• _Activities_:
1. Reproduce word for word the portion of the article on diabetic retinopathy starting at "Hispanic and African" and ending at "detachment or tumors.".
2. Continue the article on diabetic retinopathy from the point where it stops.

--- Text under study Enclosed Below ---

CAMDEN James Griffin of the Hope Lions Club spoke to the Camden Lions Club Wednesday about the importance of service projects in the civic club, and provided information about diabetic retinopathy to members.
According to literature handed out by Griffin, diabetes can lead to a weakening of blood vessels throughout the body, including the blood vessels at the back of the eye.
This condition is called diabetic retinopathy.
Ultimately, this can lead to blindness.
Poorly controlled blood sugar, smoking, and high cholesterol can all increase the risk of diabetes.
Hispanic and African Americans are at greater risk for developing diabetic retinopathy.
Fortunately tele-retinal imaging machines can provide early detection.
The screening can also detect other threats such as glaucoma, retinal detachment or tumors.
Thanks in part to area Lions Clubs machines can now be found at UAMS Family Medical Centers in Fayetteville, Fort Smith, Batesville, Jonesboro, Helena, Pine Bluff, Magnolia and Texarkana.

--- End of Enclosed Text under study ---
--- Stored data Enclosed Below ---

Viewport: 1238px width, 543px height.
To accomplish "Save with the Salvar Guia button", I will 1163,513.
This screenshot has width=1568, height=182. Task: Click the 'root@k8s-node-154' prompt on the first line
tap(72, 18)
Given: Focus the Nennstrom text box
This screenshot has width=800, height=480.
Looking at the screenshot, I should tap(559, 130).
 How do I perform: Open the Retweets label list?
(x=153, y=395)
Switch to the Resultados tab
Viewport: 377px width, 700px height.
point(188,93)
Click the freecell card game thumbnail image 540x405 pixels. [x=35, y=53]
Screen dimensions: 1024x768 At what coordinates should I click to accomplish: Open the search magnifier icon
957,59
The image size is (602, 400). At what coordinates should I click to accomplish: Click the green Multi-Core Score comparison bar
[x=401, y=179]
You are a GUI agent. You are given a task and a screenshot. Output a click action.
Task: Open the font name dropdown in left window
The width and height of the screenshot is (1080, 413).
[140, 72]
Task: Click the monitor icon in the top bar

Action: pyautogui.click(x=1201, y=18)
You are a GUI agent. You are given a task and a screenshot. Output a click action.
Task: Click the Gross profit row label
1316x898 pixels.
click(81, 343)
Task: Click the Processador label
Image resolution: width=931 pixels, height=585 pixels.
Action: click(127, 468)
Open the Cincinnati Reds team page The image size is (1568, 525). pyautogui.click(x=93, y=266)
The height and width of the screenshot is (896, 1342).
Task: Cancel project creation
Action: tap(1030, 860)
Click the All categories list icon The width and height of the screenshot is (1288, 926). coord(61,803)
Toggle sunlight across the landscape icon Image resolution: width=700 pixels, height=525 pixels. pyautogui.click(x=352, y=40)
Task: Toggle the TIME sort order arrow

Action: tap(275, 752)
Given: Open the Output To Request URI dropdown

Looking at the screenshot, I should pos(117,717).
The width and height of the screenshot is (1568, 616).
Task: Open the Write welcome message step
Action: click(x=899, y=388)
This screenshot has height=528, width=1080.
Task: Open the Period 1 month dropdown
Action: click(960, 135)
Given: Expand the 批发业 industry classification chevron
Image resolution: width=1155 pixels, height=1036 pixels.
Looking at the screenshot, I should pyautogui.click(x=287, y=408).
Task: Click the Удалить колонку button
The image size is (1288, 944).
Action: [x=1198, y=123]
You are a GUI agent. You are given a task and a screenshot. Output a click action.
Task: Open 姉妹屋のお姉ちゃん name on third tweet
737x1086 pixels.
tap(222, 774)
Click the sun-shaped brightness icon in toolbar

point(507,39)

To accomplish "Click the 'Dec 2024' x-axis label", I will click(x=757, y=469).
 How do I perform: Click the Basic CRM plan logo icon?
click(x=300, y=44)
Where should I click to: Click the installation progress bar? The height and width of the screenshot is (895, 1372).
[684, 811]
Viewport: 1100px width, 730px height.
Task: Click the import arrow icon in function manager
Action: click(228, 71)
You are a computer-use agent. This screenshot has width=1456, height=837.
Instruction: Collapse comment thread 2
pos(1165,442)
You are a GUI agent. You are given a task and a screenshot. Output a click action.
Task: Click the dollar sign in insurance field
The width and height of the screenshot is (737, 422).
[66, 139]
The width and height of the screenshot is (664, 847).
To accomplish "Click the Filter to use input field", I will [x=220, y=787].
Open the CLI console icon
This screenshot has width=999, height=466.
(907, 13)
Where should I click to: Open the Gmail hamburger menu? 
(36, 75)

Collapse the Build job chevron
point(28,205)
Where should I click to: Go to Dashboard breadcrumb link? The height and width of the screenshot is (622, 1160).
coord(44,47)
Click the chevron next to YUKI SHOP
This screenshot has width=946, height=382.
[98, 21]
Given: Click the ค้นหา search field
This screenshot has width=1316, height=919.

--- End of Enclosed Stored data ---

• _Task-by-task outputs_:
1.
Hispanic and African Americans are at greater risk for developing diabetic retinopathy.
Fortunately tele-retinal imaging machines can provide early detection.
The screening can also detect other threats such as glaucoma, retinal detachment or tumors.

2.
Additionally some facts about diabetic retinopathy are:
• Diabetes is the leading cause of blindness in adults
• One of out every three diabetes patients develops diabetic retinopathy
• Early symptoms may go unnoticed because vision loss is gradual
• Screenings lead to early diagnosis and treatment
• Untreated damage can cause permanent vision loss and blindness.
Griffin then talked about some of the programs the Camden Lions Club has implemented such as the annual Distinguished Service Awards which highlight members of the community that have contributed to the overall well being of the area; the bike program which partners with industries and individuals to gather bikes for children for Christmas; and the diabetes screening program, which is part of Lions Club agenda to fight diabetes.